Discussion in 'Large Format' started by jonpaulgallery, Dec 23, 2009.

  1. I would like to photograph the aurora with my 4x5. Given the smaller apertures of large format lenses, is there a higher speed color film available that anyone can recommend? do any of you have experience with this? Any input is appreciated.
  2. Fastest 4x5 color film you can get is Kodak Portra 400NC.
  3. I researched the same question Jon Paul, and came to the conclusion that you're better off using 120 film and medium format equipment, since there are more emulsion choices in 120, and the lenses are faster. Unless you have deep enough pockets for a Biogon... which I don't :) But if you do, you can shoot the Biogon wide open. And since it's also a wide angle it works especially well for aurora compositions and gives you about 30 second exposures without showing startrails.
  4. Mike K should have said "very deep pockets" when referring to the Biogon ($4K?) However, the Mamiya Press 50mm lens is a Biogon clone; about $500, $600, or thereabouts, if you are prudent shopper. Put it on a 6x12 and you can get 93 degrees of view, but it won't cover a full 6x12 (light fall-off in the corners.) You can get a good 10.6 cm wide negative on 120 film. If you made a temporary mounting for your 4x5, you would get about a 3" square image on regular sheet film. The lens was built for a 6x9 camera, so the circle of coverage is 106mm.
  5. Photo attached is a Mamiya 6x9 back modified to 111mm width. This might be big enough to do what you want without breaking the bank. Correction: the circle of coverage of the 50mm lens is 120mm; so with a diagonal of 120mm on roll film, the full frame size is 57mm x 106mm.
  6. John, I'm intrigued. You mention a great lens, one that folks have re-engineered whole custom systems around, one that I've been considering. How well does your Mamiya back work to keep the film flat? And how to modify the frame spacing to correct for wider frames?
    Realize however that the OP is talking about aurora photography. Despite it's being legendarily sharp, that 50mm Universal/Press Mamiya is a f/6.3. Even fast or hypered MF film won't compensate. From my attempts to capture Aurora borealis the OP's is going to need to find faster lenses that can be used wide open (Aero Ektar, maybe?) else his auroras will be smudged long time exposures.
    On balance, I'd suggest he'd be far, far better served to reconsider LF to do this (easily) with a FF 35mm DSLR that has no reciprocity failure at ISO 3200 or 6400, and one of the new f/1.8 (or faster) wide angles.
  7. With a time machine going back say 30 years:

    ****One had Royal-X at a real asa 1250 in standard 4x5 film;

    plus one also had more fast press lenses in useage.

    Here the old 1950's barrel 210mm F3.5 is fast; plus the 178mm F2.5 Aero Ektar too on a 4x5 Speed Graphic. Both were once used with Royal-x in 4x5 for astro work long ago.

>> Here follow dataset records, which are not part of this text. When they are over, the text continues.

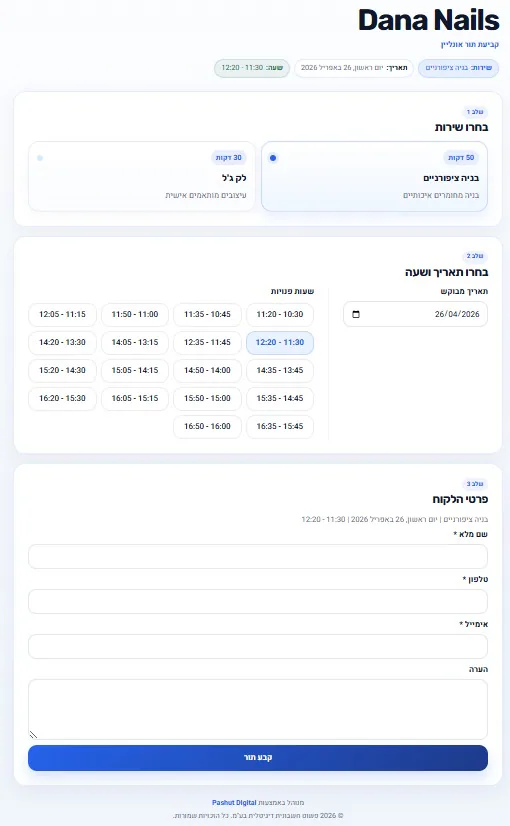Viewport: 510px width, 826px height.
Task: Choose the 15:05 - 14:15 time slot
Action: click(135, 370)
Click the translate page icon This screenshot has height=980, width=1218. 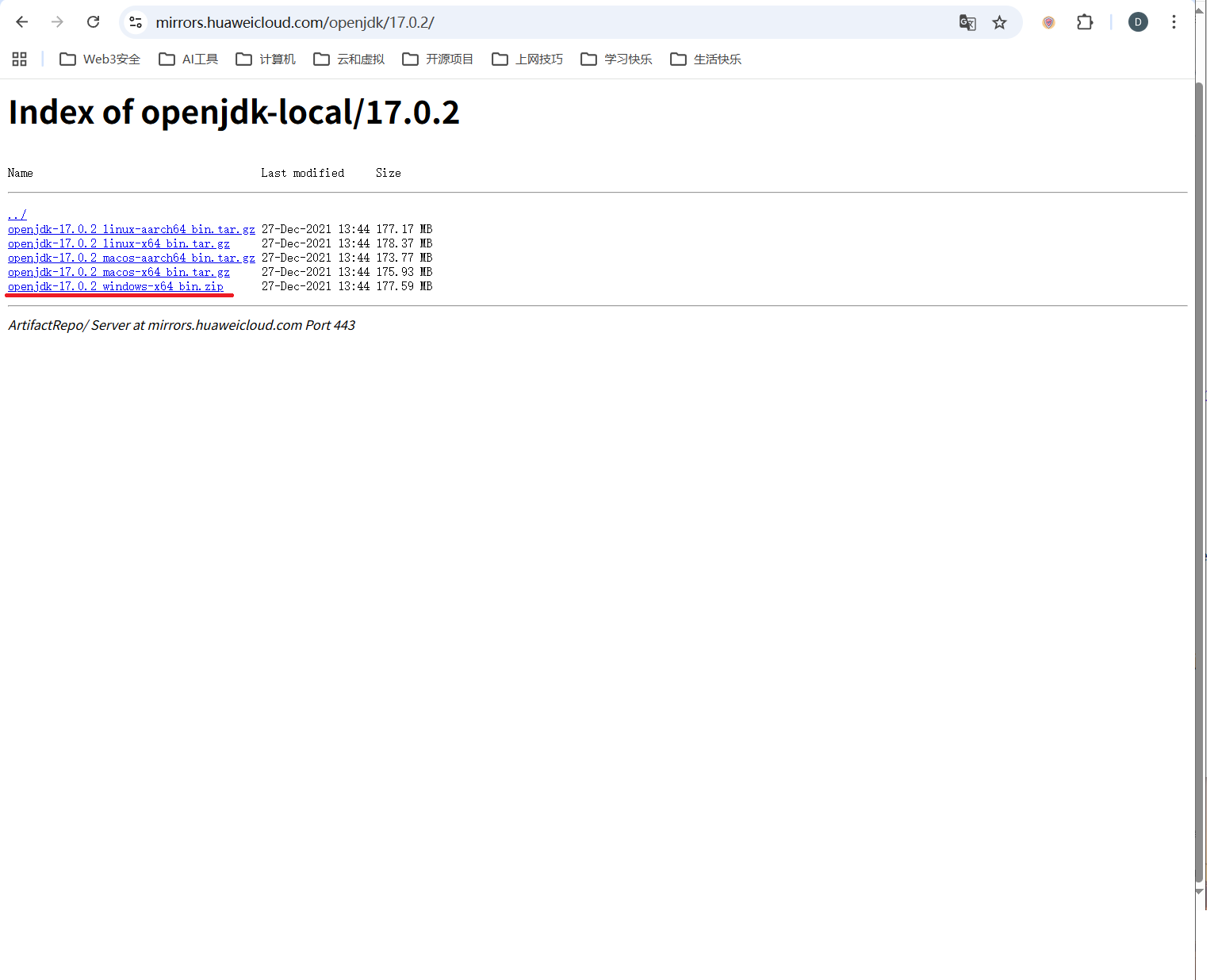pyautogui.click(x=967, y=22)
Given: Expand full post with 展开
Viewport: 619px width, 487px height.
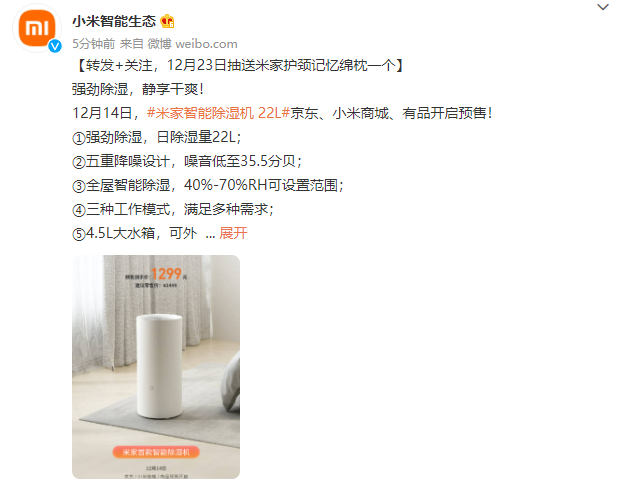Looking at the screenshot, I should (233, 233).
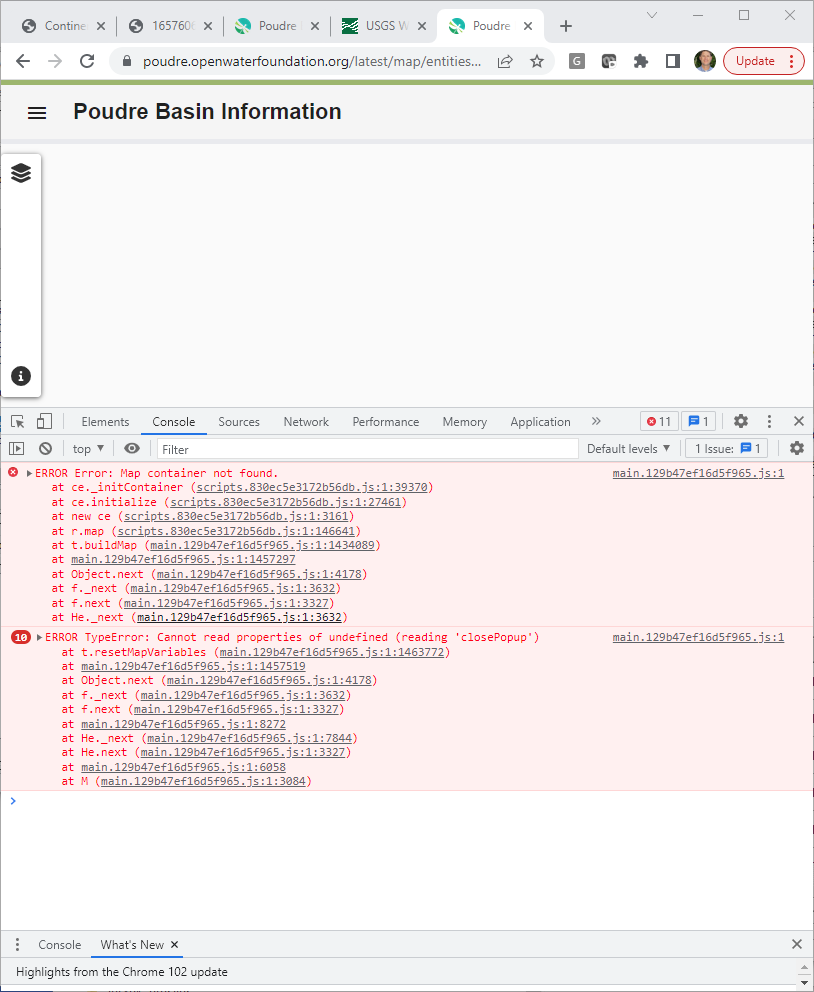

    The 150mm F2.8 Xenotar and super rare 210mm F2.8 Xenotar were cheaper then too going back decades.
    One had also the super fast asa 3000 polaroid film for the Polaroid 545 adapter too. Plus one had Royal-X in 120 film that one could use on a 4x5 with a 6x9cm film adapter.

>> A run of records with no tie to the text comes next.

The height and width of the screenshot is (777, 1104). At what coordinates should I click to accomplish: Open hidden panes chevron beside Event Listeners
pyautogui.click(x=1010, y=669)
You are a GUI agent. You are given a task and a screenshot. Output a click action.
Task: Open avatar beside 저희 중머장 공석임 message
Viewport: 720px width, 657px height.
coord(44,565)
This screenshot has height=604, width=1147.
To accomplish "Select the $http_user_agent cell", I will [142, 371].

    As folks stopped using 4x5 for press cameras; LF became more of a slower format; more of an amateur one.
    Lenses got slower; press cameras junked; fast films disappeared.

    Today a rail 4x5 camera might sport a 210mm F5.6 lens; and its grandfather a faster F3.5 or F2.8 is long not remembered.
  8. Aurora photography is about photographing an extended object; like a nebula; ie it can be magnified. In this type of work the f-stop matters; one wants enough time to record the aurora before it moves; or the stars do too much. If one wants a bigger negative than 35mm; a MF camera with a F2.8 lens works. With a 4x5 camera; most folks do not have a F2.8 lens; thus one has a lessor tool.
  9. The aero ektar , while fast, is too long for aurora work. You'll want a wide angle to capture lots of sky, for some foreground landscape for composition, and to extend the length of exposures before stars begin to trail. That's why I suggested the Biogon at 75mm on 4x5 it would be perfect. And while not as fast as the ektar, it can truly be shot wide open, and with 400 ISO... that's plenty fast enough. Back when I was using 35mm for aurora photography, I would many times use 100 ISO, and it was plenty fast enough at f/2.8. It really isn't necessary to "freeze" the aurora, so you don't need supper fast exposures. I actually try to expose as long as possible before the stars begin to noticeably trail, so that you record as many stars as possible. With a wide angle focal length, this tends to be between 20 and 30 seconds.
    But if you can't afford the Biogon, (wish I could ;-) again, I really think you would be well served with medium format. It's what I use all the time... Mamiya 645 systems and the RB67. The lenses are plenty fast enough, even at f/4 and 5.6 with 400 ISO. There also will be no reciprocity failure issues... and use print film rather than chromes to give an extra margin of error. I ocassionally push the processing to get a bit more contrast. My reccomendation is to stay away from digital. All digital cameras are super battery dependant, and with the cold temps you'll be working in, batteries get zapped very fast. Besides, if you're after quality enlargements, no digital can touch medium format film for resolution... period.
    You can check out my "nocturnes" folder for some aurora photography examples... all film and both 35mm and medium format.
    Best of luck!!
  10. Ivan,
    RE: Flatness
    The original pressure plate is 4" wide; the new opening is 4 1/8", (red arrow in attached photo). The film rides on the original rails (green arrows) So everything is close to the Mamiya specs. for flatness.
    RE: film counter
    I used the knob-winder holders and the 6x6 window to see the frame numbers on the film backing. Simply double advanvce for each frame. This conversion would not work with the newer lever-wind film holders.
    I have dozens of cameras, but if I had to have only one, the 6x12 with the 50mm lens would be it. The Salmon Creek photo at my site, www.XtremeDigitalPhotography.com was taken with this camera. I have made 24"x36" prints and they are impressive.
  11. Oops! I should have mentioned that the two photos I posted were from different film holders. The 111mm wide one has a wider pressure plate; the 106mm is Mamiya original. For my customers, I recommend building the smaller one because it is easier and it takes stock Mamiya lenses. I use a 4x5 lens on the 111mm version to get a larger circle of coverage.
  12. An 178mm Aero Ektar on a 4x5 camera is abit like if one had a 79mm lens on a 2x2 1/2 " camera; more like a normal lens to wide angle. With an old 2x3 " camera a 4 inch lens is abit called a normal ie a 100mm . An Aero Ektar 178mm covers more than an RB67's 90mm lens; and less than the RB67's wide angle 75mm lens. A 79mm is only 4mm away from the 75mm wide angle; and 11mm away from its normal lens of 90mm.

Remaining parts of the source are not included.